# Replacement Schecter necks



## psyckla5 (Jun 24, 2012)

So I'm thinking about getting a Schecter Damien 7 elite and i love schecters but was wondering if any other companies necks would fit since im planning on making a franken guitar 

i heard warmoth necks would fit them and was wondering if any other options were available

also agile necks on ibanez guitars or vice versa would it fit?



heres some Kieth Merrow for your troubles


----------



## MaxOfMetal (Jun 24, 2012)

To my knowledge there are no off the shelf necks available from other makers that will fit a stock Schecter neck pocket, including Warmoth.
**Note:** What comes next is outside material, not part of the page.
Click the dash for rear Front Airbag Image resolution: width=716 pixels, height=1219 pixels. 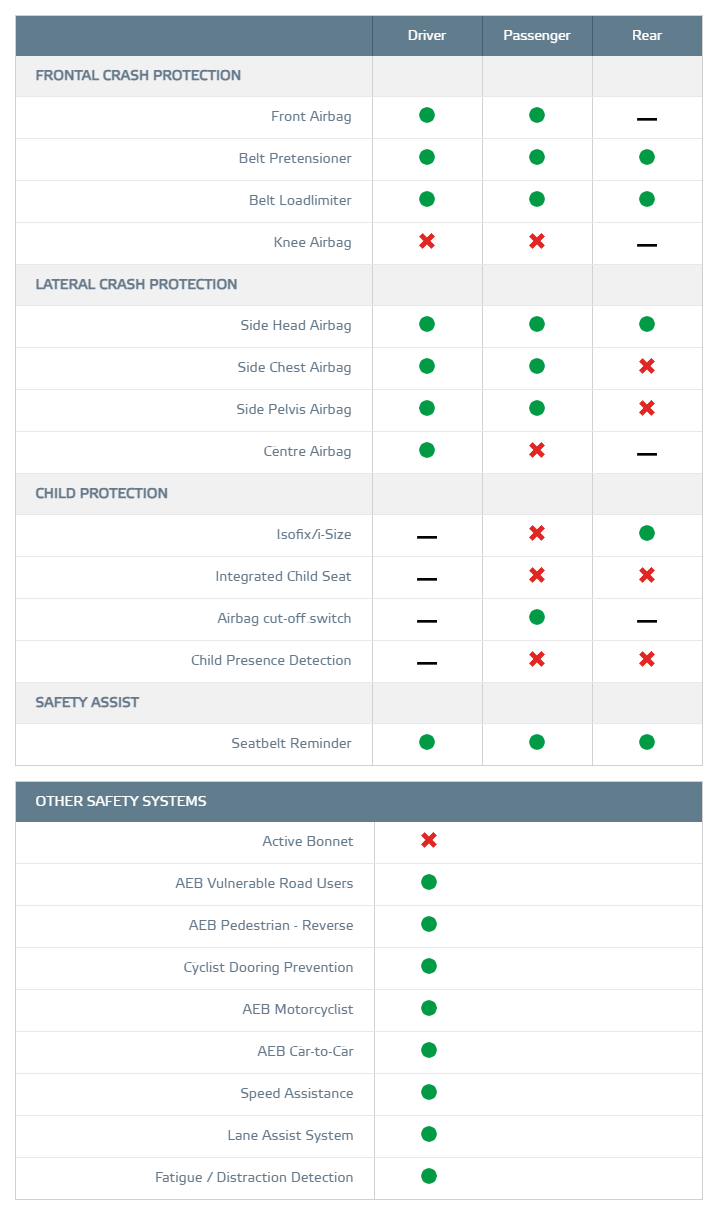tap(647, 118)
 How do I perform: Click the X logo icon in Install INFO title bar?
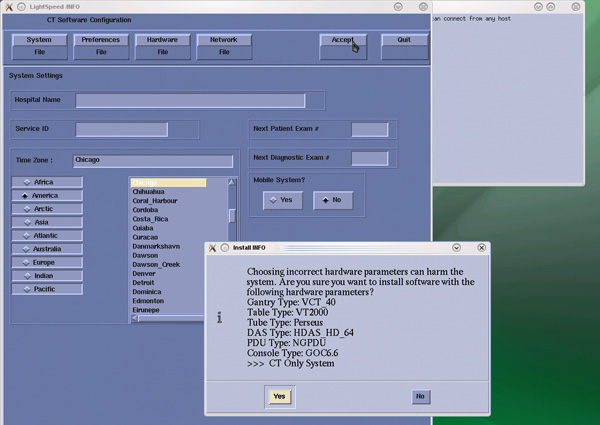(212, 247)
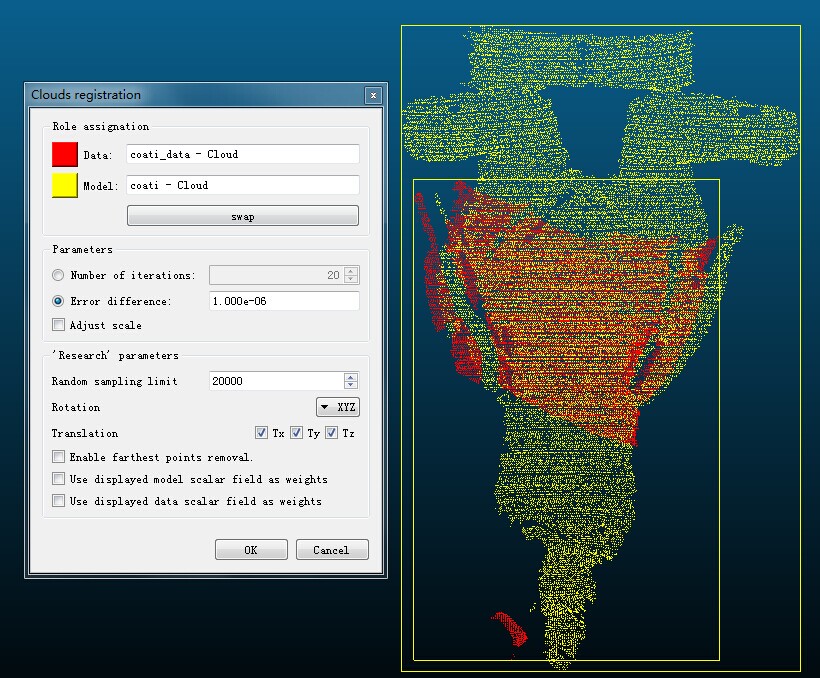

The same goes for Agile and Ibanez. 

Of course those companies' respective Strat/Tele copies do have some level of compatibility, but nothing that would seem to suit your needs.


----------



## psyckla5 (Jun 25, 2012)

MaxOfMetal said:


> To my knowledge there are no off the shelf necks available from other makers that will fit a stock Schecter neck pocket, including Warmoth. The same goes for Agile and Ibanez.
> 
> Of course those companies' respective Strat/Tele copies do have some level of compatibility, but nothing that would seem to suit your needs.



hmm damn well if i modded a warmoth neck could it work?


----------



## MaxOfMetal (Jun 25, 2012)

psyckla5 said:


> hmm damn well if i modded a warmoth neck could it work?



You would have to modify the body of the guitar more than the neck. Warmoth does not make 7-string necks in common 7-string scales, only 25" and 28.625", so you'll have to modify the body and possibly the bridge placement in order for a Warmoth neck to potentially work. 

Not not go all Warmoth if you're looking for a parts project?


----------



## Bigfan (Jun 25, 2012)

This one guy ordered a Sherman neck for his. I wouldn't recommend doing that at this point though


----------



## TheFashel12 (Jun 25, 2012)

You can custom order a Warmoth neck


----------



## MaxOfMetal (Jun 25, 2012)

TheFashel12 said:


> You can custom order a Warmoth neck



To fit a 7-string, 26.5" Schecter? I think not.


----------



## Captain Butterscotch (Jun 25, 2012)

Max is absolutely right. I've already been down this road with my Schecter


----------